Definition and Construction

Matrix Entries

The n \times n Hilbert matrix H_n is defined by its entries H_{i,j} = \frac{1}{i + j - 1} for i, j = 1, 2, \dots, n.^[5] This uses the standard 1-based indexing convention.^[5] The Hilbert matrix arises as a special case of a Cauchy matrix.^[6] For illustration, the $2 \times 2 Hilbert matrix is

\begin{pmatrix} 1 & \frac{1}{2} \\ \frac{1}{2} & \frac{1}{3} \end{pmatrix},

with trace $1 + \frac{1}{3} = \frac{4}{3}.^[5] The $3 \times 3 Hilbert matrix is

\begin{pmatrix} 1 & \frac{1}{2} & \frac{1}{3} \\ \frac{1}{2} & \frac{1}{3} & \frac{1}{4} \\ \frac{1}{3} & \frac{1}{4} & \frac{1}{5} \end{pmatrix},

with trace $1 + \frac{1}{3} + \frac{1}{5} = \frac{23}{15}.^[5] These examples highlight the decreasing pattern in entries as i + j grows, consistent with the reciprocal form.^[5] The matrix is symmetric by construction.^[7]

Integral Representation

The entries of the finite-dimensional Hilbert matrix H_n admit an integral representation given by

H_{ij} = \int_0^1 x^{i-1} x^{j-1} \, dx = \int_0^1 x^{i+j-2} \, dx = \frac{1}{i+j-1},

for i,j = 1, \dots, n, where the equality follows from direct evaluation of the definite integral.^[8] This formulation establishes the direct equivalence between the continuous integral expression and the discrete algebraic definition of the matrix entries.
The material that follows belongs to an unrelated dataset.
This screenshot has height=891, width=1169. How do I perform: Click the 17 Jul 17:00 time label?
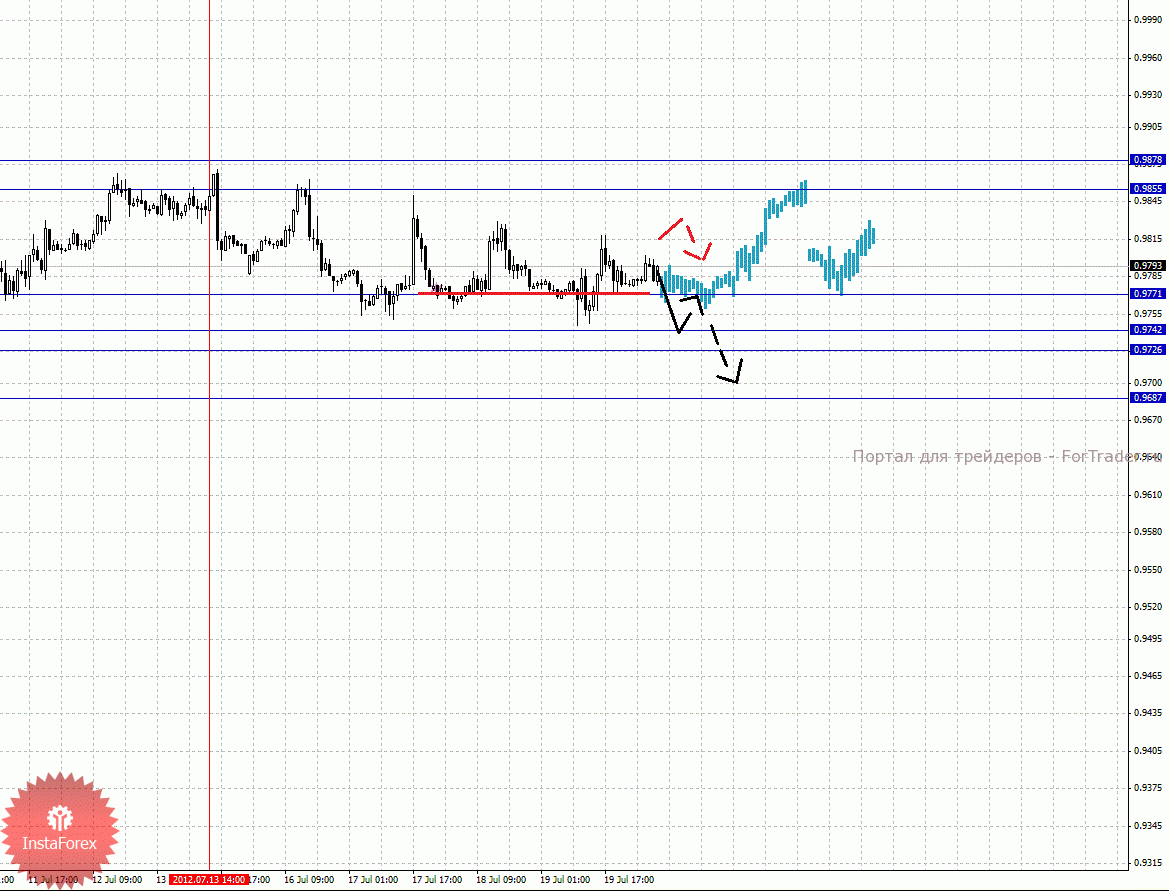pyautogui.click(x=437, y=880)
This integral representation arises naturally as the Gram matrix associated with the standard L^2[0,1] inner product \langle f, g \rangle = \int_0^1 f(x) g(x) \, dx applied to the monomial basis functions \{ \phi_k(x) = x^{k-1} \}_{k=1}^n = \{1, x, x^2, \dots, x^{n-1}\}.^[8] Specifically, the (i,j)-th entry is the inner product H_{ij} = \langle \phi_i, \phi_j \rangle, capturing the overlap between these basis elements in the space of square-integrable functions on [0,1]. The space L^2[0,1] equipped with this inner product forms a Hilbert space, and the resulting Gram matrix H_n inherits positive definiteness from the linear independence of the monomials in this space.^[8] Intuitively, this positive definiteness reflects the fact that the monomials, while not orthogonal, span a finite-dimensional subspace without linear dependencies, ensuring that the quadratic form \mathbf{v}^T H_n \mathbf{v} = \|\sum v_k \phi_k \|_{L^2}^2 > 0 for any nonzero coefficient vector \mathbf{v}. This construction generalizes to broader contexts by incorporating weights or altering the integration domain; for instance, weighted versions take the form \int_0^1 w(x) x^{i+j-2} \, dx for a positive weight function w, yielding matrices that retain similar Gram matrix properties in weighted L^2 spaces.^[9] Such generalizations appear in studies of operators on Bergman or Hardy spaces, where the weight influences boundedness and spectral behavior.^[10]

Mathematical Properties

Algebraic Structure

The Hilbert matrix H_n of order n is symmetric, as its entries satisfy H_{ij} = H_{ji} for all i, j = 1, \dots, n, since the denominators i + j - 1 are invariant under index interchange. It belongs to the class of Hankel matrices, characterized by constant values along each anti-diagonal, because each entry H_{ij} = 1/(i + j - 1) depends solely on the sum i + j. Additionally, the Hilbert matrix is a special case of a Cauchy matrix, obtained by setting the parameters x_i = i and y_j = j - 1 for i,j = 1, \dots, n in the general form C_{ij} = 1/(x_i + y_j). The Hilbert matrix is positive definite, meaning that for any nonzero real vector \mathbf{x} \in \mathbb{R}^n, the quadratic form \mathbf{x}^T H_n \mathbf{x} > 0. A proof of this property leverages the integral representation H_{ij} = \int_0^1 t^{i+j-2} \, dt, which follows from direct computation of the integral. Substituting into the quadratic form yields

\mathbf{x}^T H_n \mathbf{x} = \int_0^1 \left( \sum_{k=1}^n x_k t^{k-1} \right)^2 dt.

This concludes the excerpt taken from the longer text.